Rewrite the lines of the listing below as a numbered list, skipping any blank lines, and leave out the pictures.

# START OF Task input

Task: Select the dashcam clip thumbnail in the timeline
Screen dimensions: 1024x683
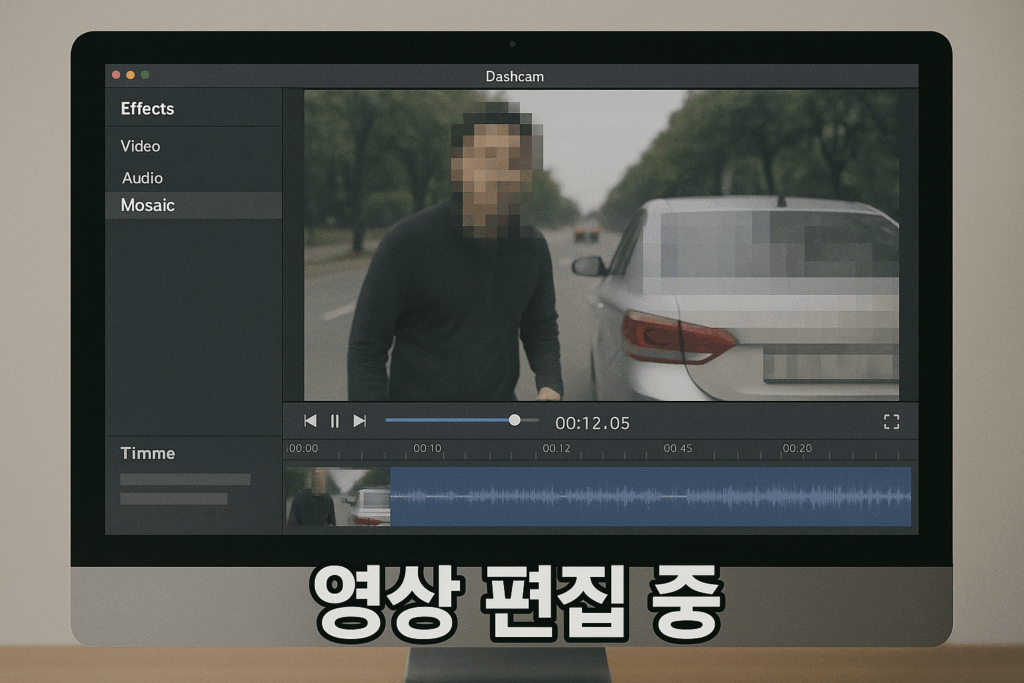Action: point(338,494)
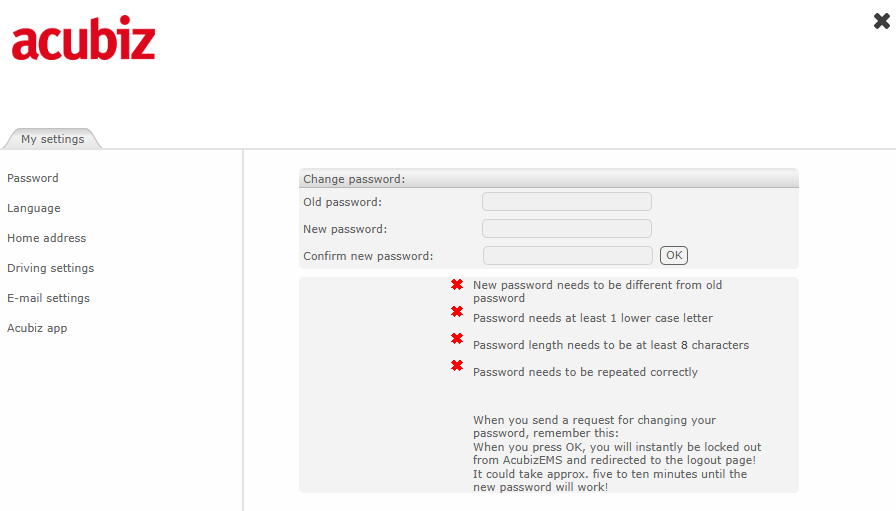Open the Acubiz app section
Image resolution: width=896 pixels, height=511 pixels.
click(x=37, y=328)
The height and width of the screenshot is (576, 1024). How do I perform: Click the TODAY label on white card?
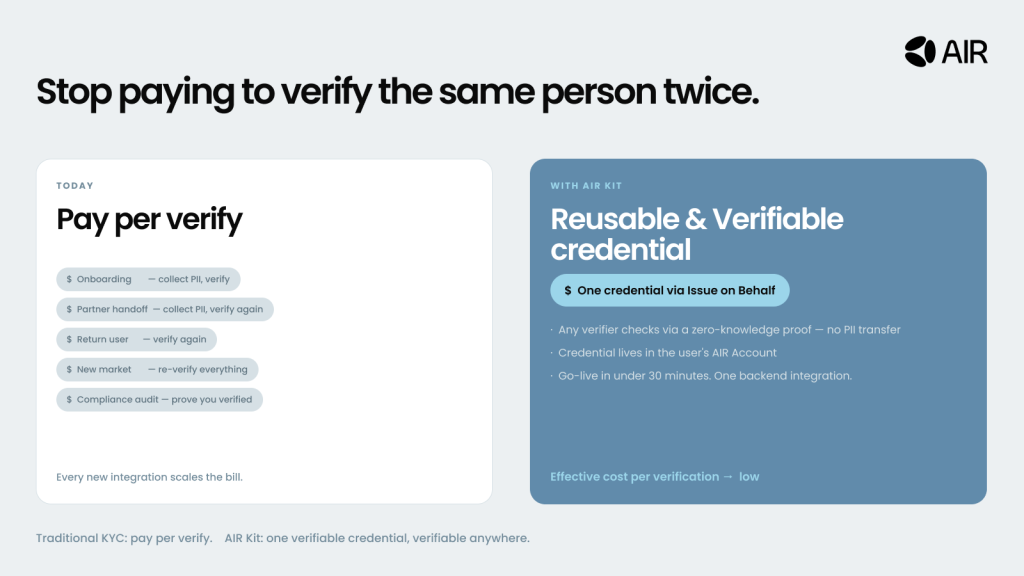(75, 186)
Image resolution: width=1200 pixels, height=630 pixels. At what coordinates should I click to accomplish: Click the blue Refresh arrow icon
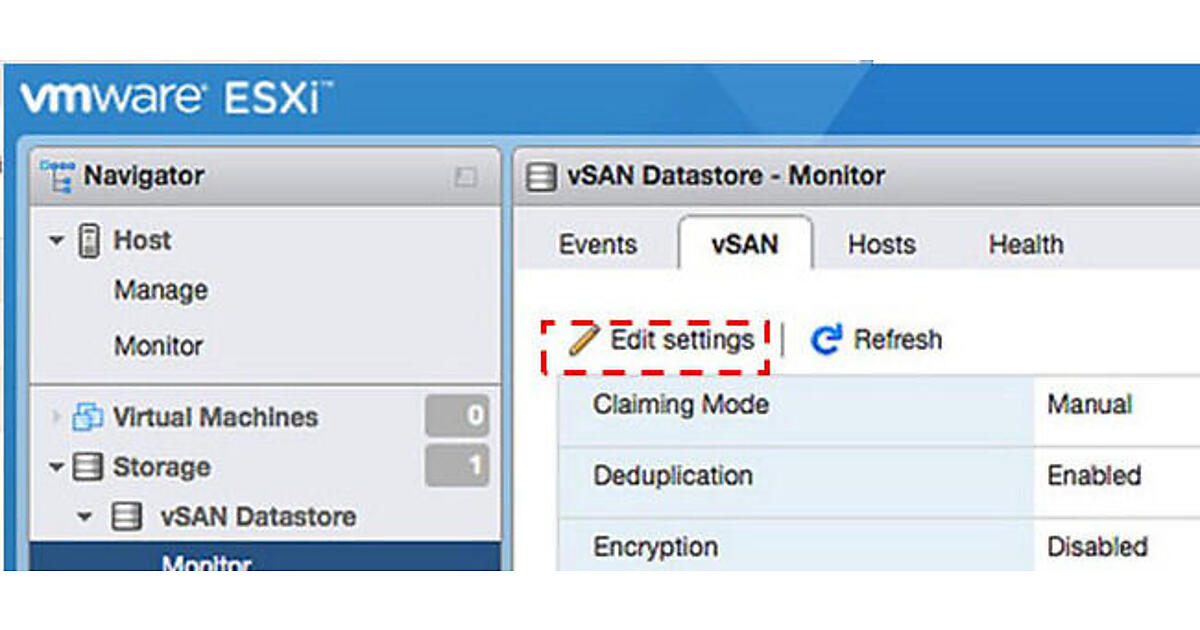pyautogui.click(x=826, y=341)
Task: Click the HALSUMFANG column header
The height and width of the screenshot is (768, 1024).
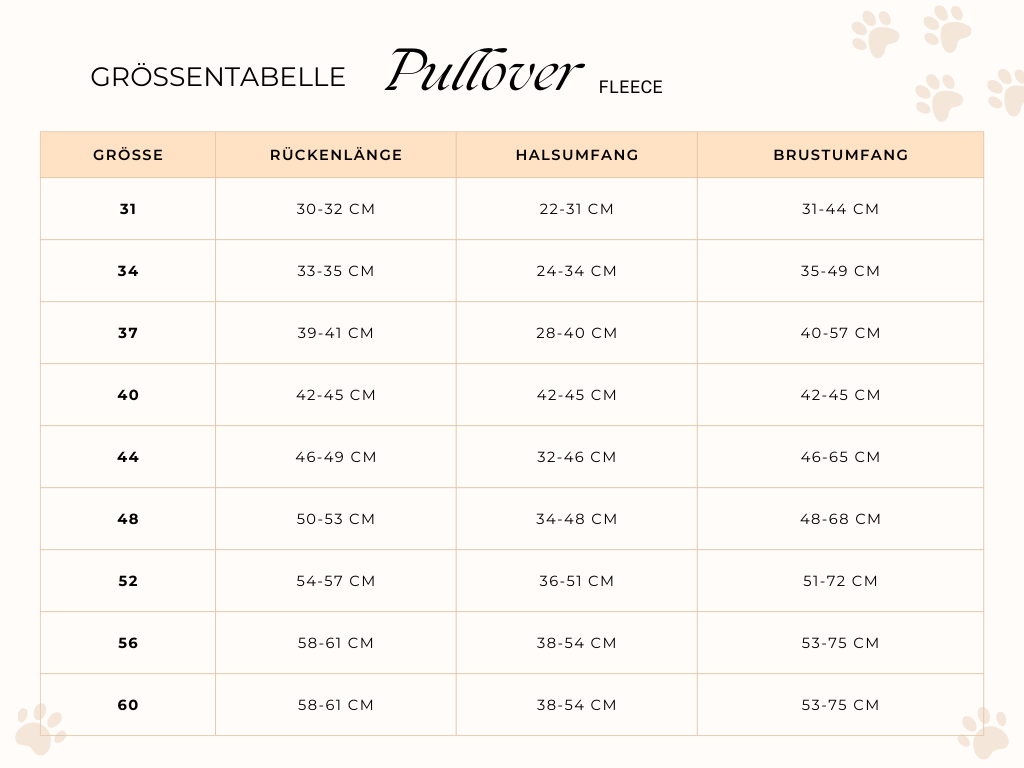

# END OF Task input

● **Expected output**
1. Task: Select the dashcam clip thumbnail in the timeline
2. Screen dimensions: 1024x683
3. Action: point(338,494)
4. Open the Acubiz app section
5. Image resolution: width=896 pixels, height=511 pixels.
6. click(x=37, y=328)
7. The height and width of the screenshot is (576, 1024). How do I perform: Click the TODAY label on white card?
8. (75, 186)
9. Image resolution: width=1200 pixels, height=630 pixels. At what coordinates should I click to accomplish: Click the blue Refresh arrow icon
10. pyautogui.click(x=826, y=341)
11. Task: Click the HALSUMFANG column header
12. The height and width of the screenshot is (768, 1024).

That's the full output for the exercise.